━━━ Potongan Dokumen

Pemerkosaan, pelecehan seksual,
kekerasan rumah tangga tak pernah absen dalam kehidupan kita. Setiap hari,
setiap bulan, dan setiap tahun kasus kekerasan berbasis gender semakin marak
dan memprihatinkan. Di dalam Catatan Tahunan Komnas Perempuan 2019, terdapat
406.178 kasus kekerasan terhadap perempuan yang dilaporkan dan ditangani selama
tahun 2018 (naik dari 2017 sebanyak 348.466). Dan mirisnya, menurut Komisioner
Komnas Perempuan, Maria Ulfah Anshor pada webinar Anti Kekerasan Berbasis
Gender oleh Puspeka, data yang terlaporkan merupakan fenomena gunung es.
Artinya tidak semua kasus tecatat dan terlapor dan diyakini kasus kekerasan
terhadap perempuan lebih besar di situasi sesungguhnya.
Dengan
adanya pandemi, apakah hal ini menghambat maraknya kekerasan pada perempuan?
Jawabannya tidak. Komnas Perempuan menyatakan, kekerasan berbasis gender meningkat
63% selama pandemi. Memprihatinkan bukan?
Tak
bisa dipercaya, di dalam masyarakat “modern” ini masih ada budaya dominasi
dimana laki-laki dianggap superior daripada perempuan sehingga laki-laki
dibenarkan untuk menguasai dan mengontrol perempuan. Stereotip gender inilah
cikal bakal munculnya kekerasan berbasis gender.
Kekerasan
pada perempuan bisa ditemukan dalam bentuk kekerasan fisik, kekerasan seksual,
kekerasan psikis, kekerasan ekonomi, dan kekerasan sosial. Juga bisa ditemukan
di berbagai tempat seperti dalam rumah, tempat kerja, dan naasnya kasus
kekerasan juga terjadi di Lembaga Pendidikan yang seharusnya menjadi tempat
yang aman dan nyaman untuk belajar.

━━━━━━

Tugas: Tulis ulang kata demi kata seluruh teks tentang kekerasan berbasis gender terhadap perempuan di atas. Materi yang menyusul tidak ada kaitannya dengan teks ini.

━━━ Data yang Disediakan

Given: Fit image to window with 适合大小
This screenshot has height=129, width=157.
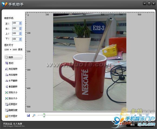Looking at the screenshot, I should (x=11, y=98).
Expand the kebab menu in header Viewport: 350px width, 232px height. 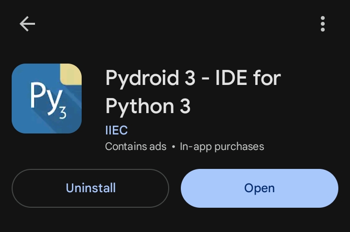click(x=323, y=24)
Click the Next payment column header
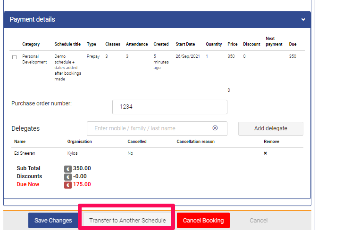The width and height of the screenshot is (343, 230). coord(274,41)
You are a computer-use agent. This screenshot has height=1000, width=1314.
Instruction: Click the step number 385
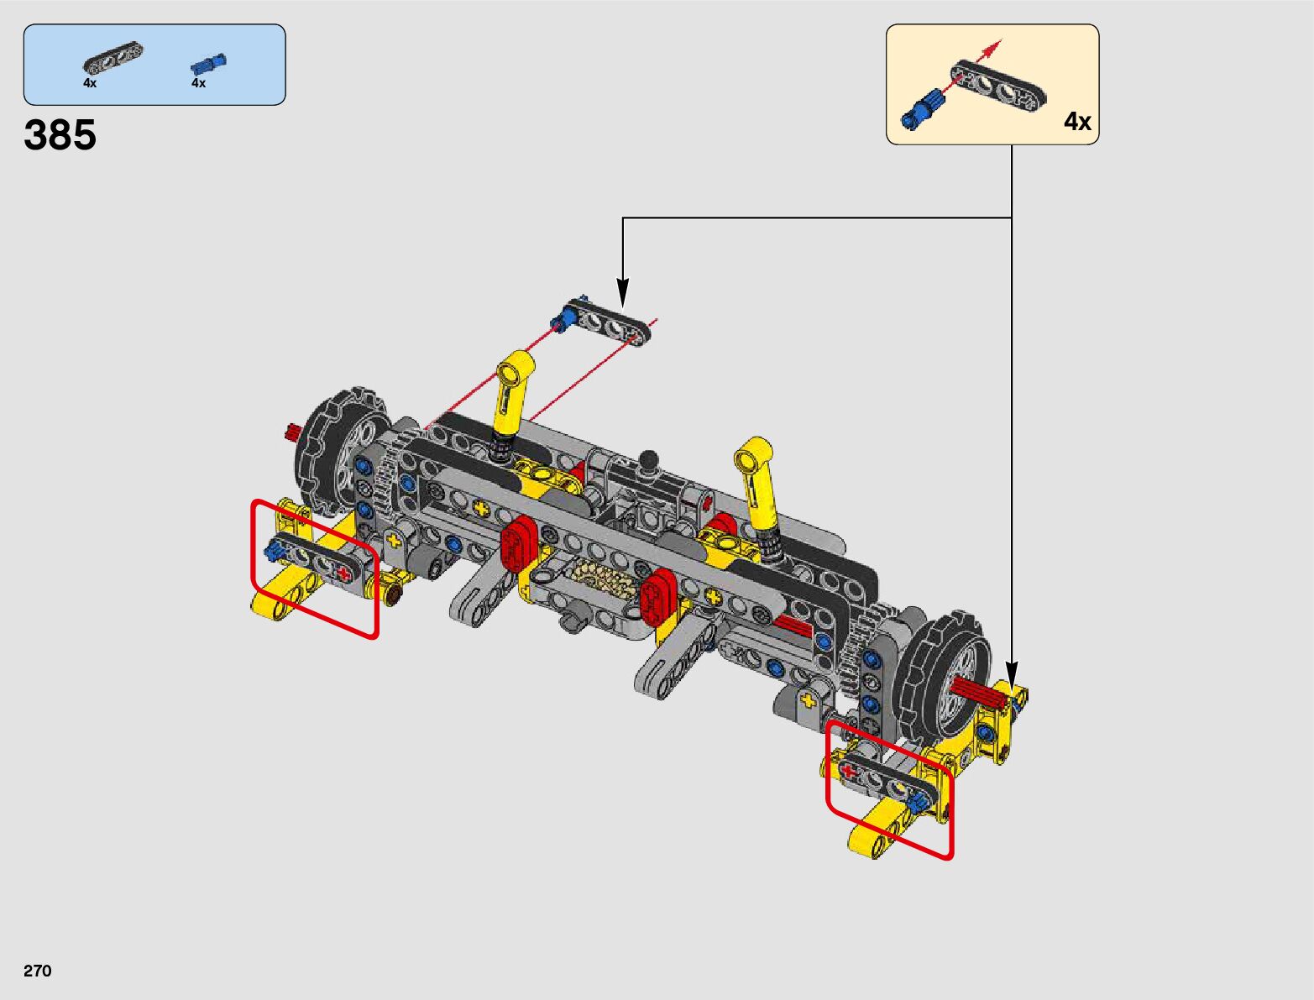(x=60, y=135)
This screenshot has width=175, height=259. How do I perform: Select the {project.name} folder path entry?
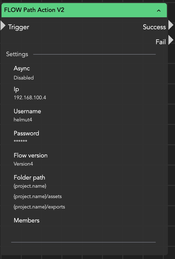tap(30, 186)

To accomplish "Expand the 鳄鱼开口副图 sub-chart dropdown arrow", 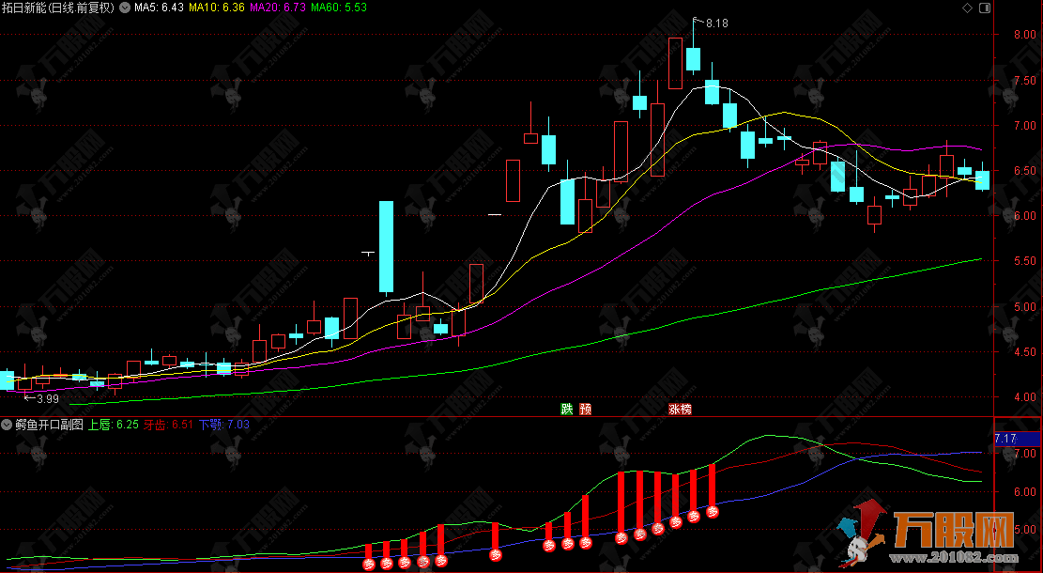I will click(x=8, y=425).
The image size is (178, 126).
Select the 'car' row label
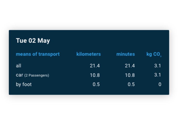[x=19, y=75]
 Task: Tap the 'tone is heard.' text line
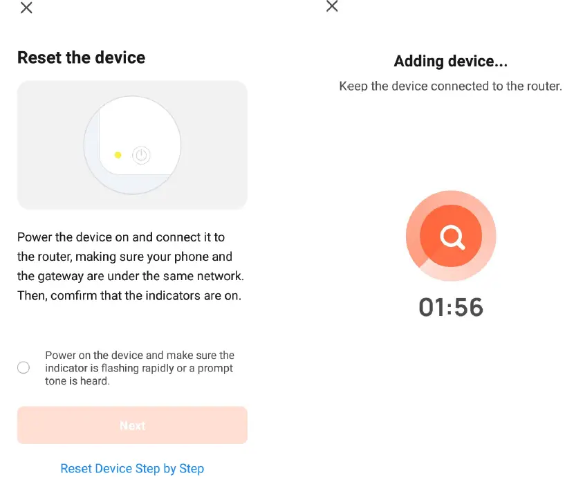(77, 381)

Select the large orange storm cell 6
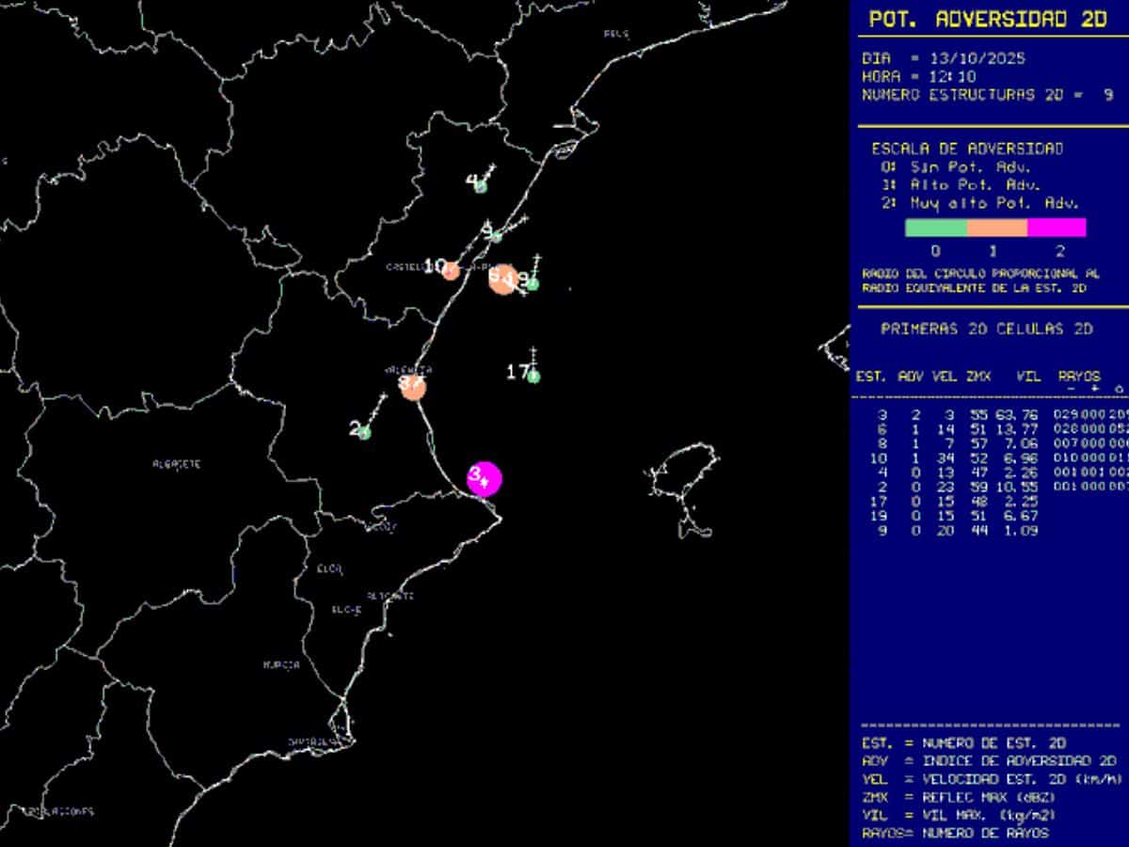coord(502,279)
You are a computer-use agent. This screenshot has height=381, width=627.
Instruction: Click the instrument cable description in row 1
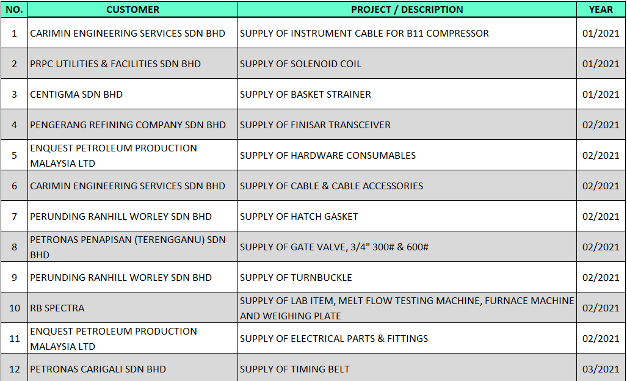coord(364,33)
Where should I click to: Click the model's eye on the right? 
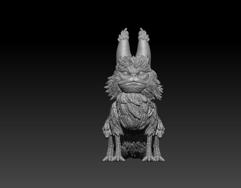click(142, 73)
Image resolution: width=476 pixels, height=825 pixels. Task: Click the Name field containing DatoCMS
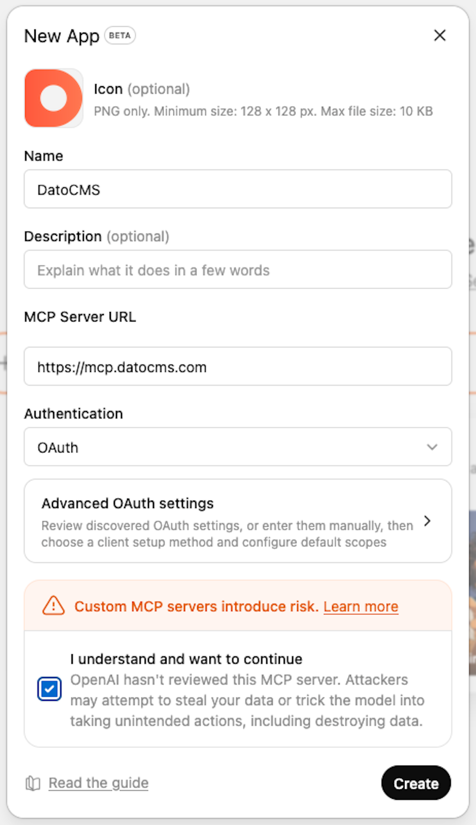point(238,189)
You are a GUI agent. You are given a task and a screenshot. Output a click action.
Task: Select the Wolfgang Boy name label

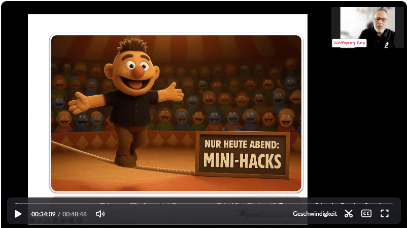click(x=349, y=43)
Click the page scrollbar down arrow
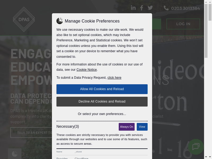Image resolution: width=212 pixels, height=159 pixels. (206, 157)
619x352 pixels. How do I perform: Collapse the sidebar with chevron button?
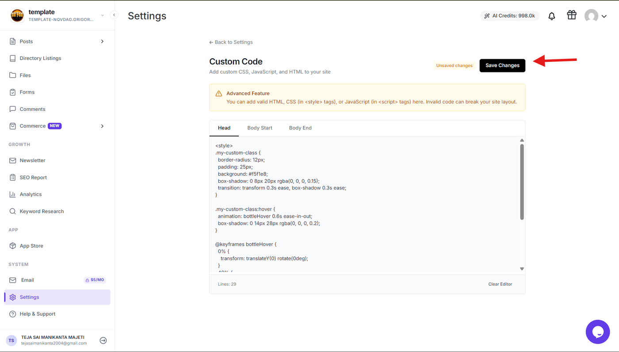[x=114, y=15]
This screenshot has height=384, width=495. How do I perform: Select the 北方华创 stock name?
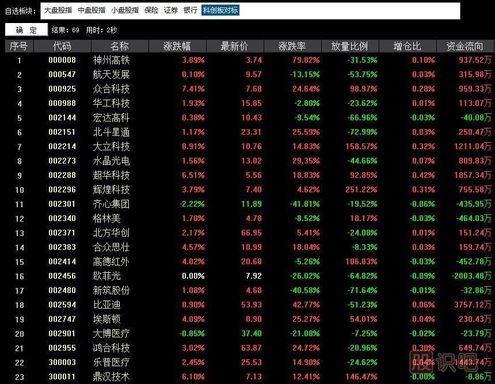pos(111,233)
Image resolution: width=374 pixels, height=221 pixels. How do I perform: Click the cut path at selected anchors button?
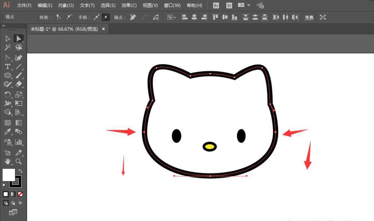156,17
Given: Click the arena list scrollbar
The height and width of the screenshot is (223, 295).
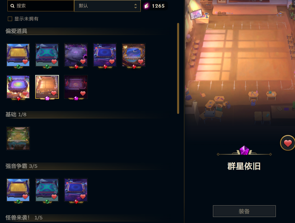Looking at the screenshot, I should (178, 68).
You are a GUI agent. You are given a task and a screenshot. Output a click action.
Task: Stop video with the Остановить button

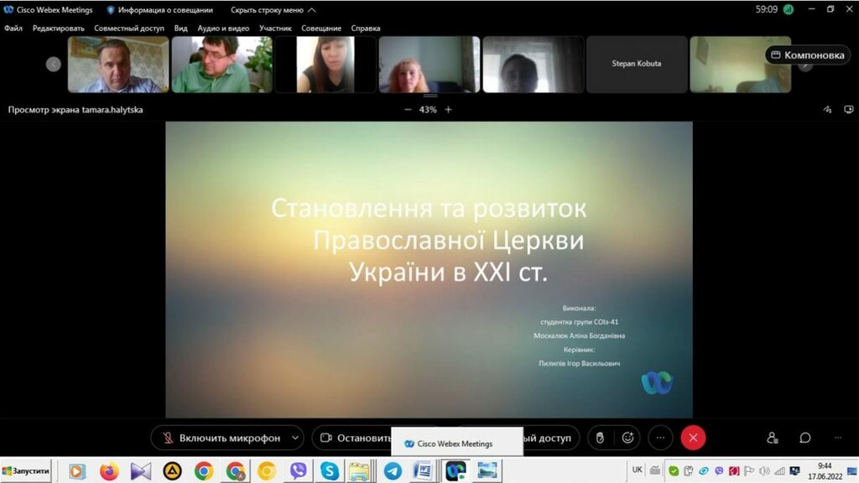(352, 438)
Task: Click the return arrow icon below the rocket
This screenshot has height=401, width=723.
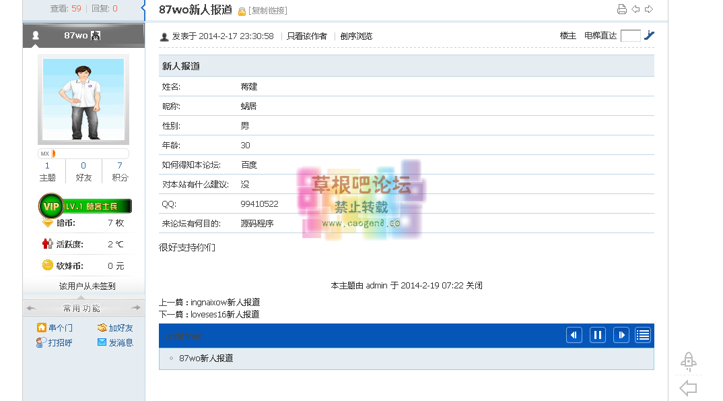Action: pos(688,388)
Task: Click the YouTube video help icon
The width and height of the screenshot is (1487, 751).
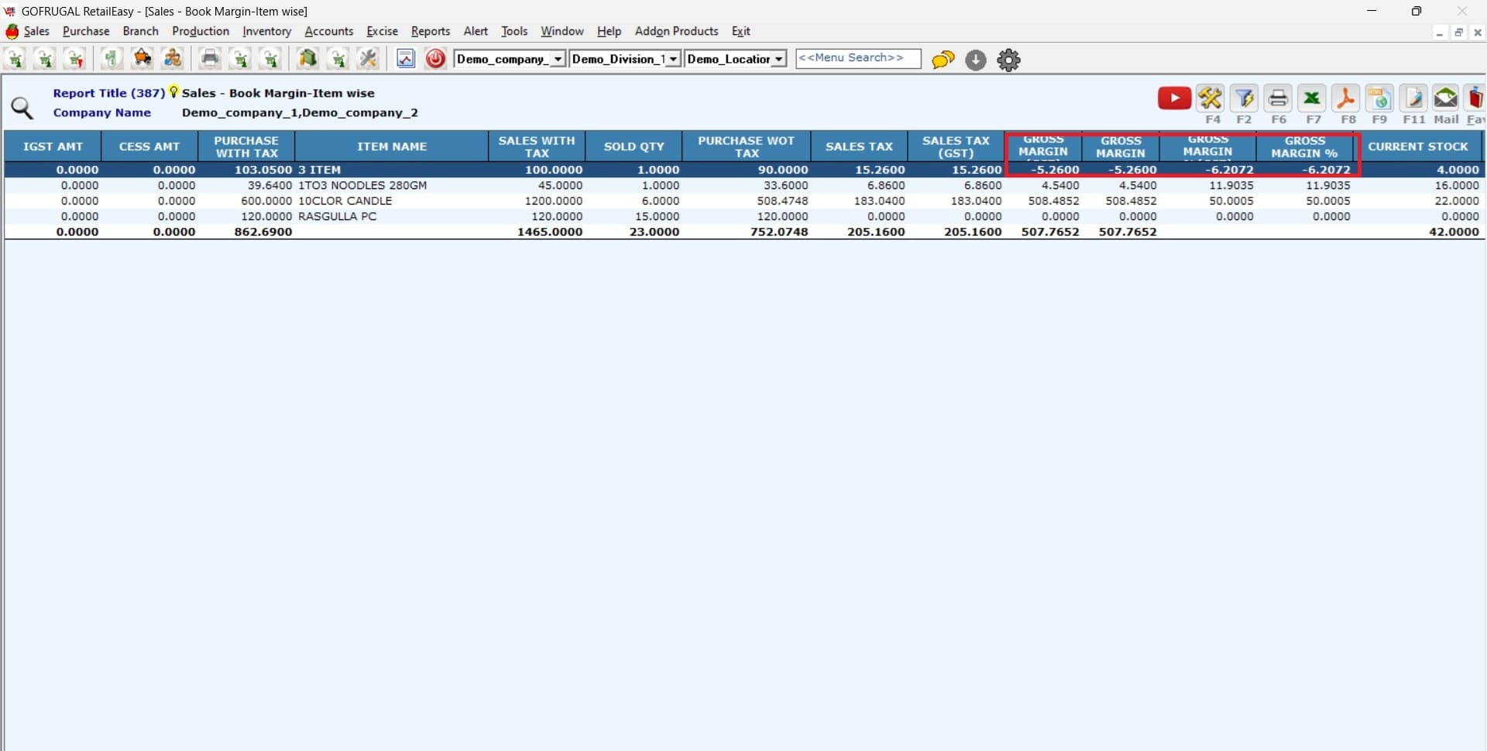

━━━━━━

Ruang Jawaban:
Pemerkosaan, pelecehan seksual,
kekerasan rumah tangga tak pernah absen dalam kehidupan kita. Setiap hari,
setiap bulan, dan setiap tahun kasus kekerasan berbasis gender semakin marak
dan memprihatinkan. Di dalam Catatan Tahunan Komnas Perempuan 2019, terdapat
406.178 kasus kekerasan terhadap perempuan yang dilaporkan dan ditangani selama
tahun 2018 (naik dari 2017 sebanyak 348.466). Dan mirisnya, menurut Komisioner
Komnas Perempuan, Maria Ulfah Anshor pada webinar Anti Kekerasan Berbasis
Gender oleh Puspeka, data yang terlaporkan merupakan fenomena gunung es.
Artinya tidak semua kasus tecatat dan terlapor dan diyakini kasus kekerasan
terhadap perempuan lebih besar di situasi sesungguhnya.
Dengan
adanya pandemi, apakah hal ini menghambat maraknya kekerasan pada perempuan?
Jawabannya tidak. Komnas Perempuan menyatakan, kekerasan berbasis gender meningkat
63% selama pandemi. Memprihatinkan bukan?
Tak
bisa dipercaya, di dalam masyarakat “modern” ini masih ada budaya dominasi
dimana laki-laki dianggap superior daripada perempuan sehingga laki-laki
dibenarkan untuk menguasai dan mengontrol perempuan. Stereotip gender inilah
cikal bakal munculnya kekerasan berbasis gender.
Kekerasan
pada perempuan bisa ditemukan dalam bentuk kekerasan fisik, kekerasan seksual,
kekerasan psikis, kekerasan ekonomi, dan kekerasan sosial. Juga bisa ditemukan
di berbagai tempat seperti dalam rumah, tempat kerja, dan naasnya kasus
kekerasan juga terjadi di Lembaga Pendidikan yang seharusnya menjadi tempat
yang aman dan nyaman untuk belajar.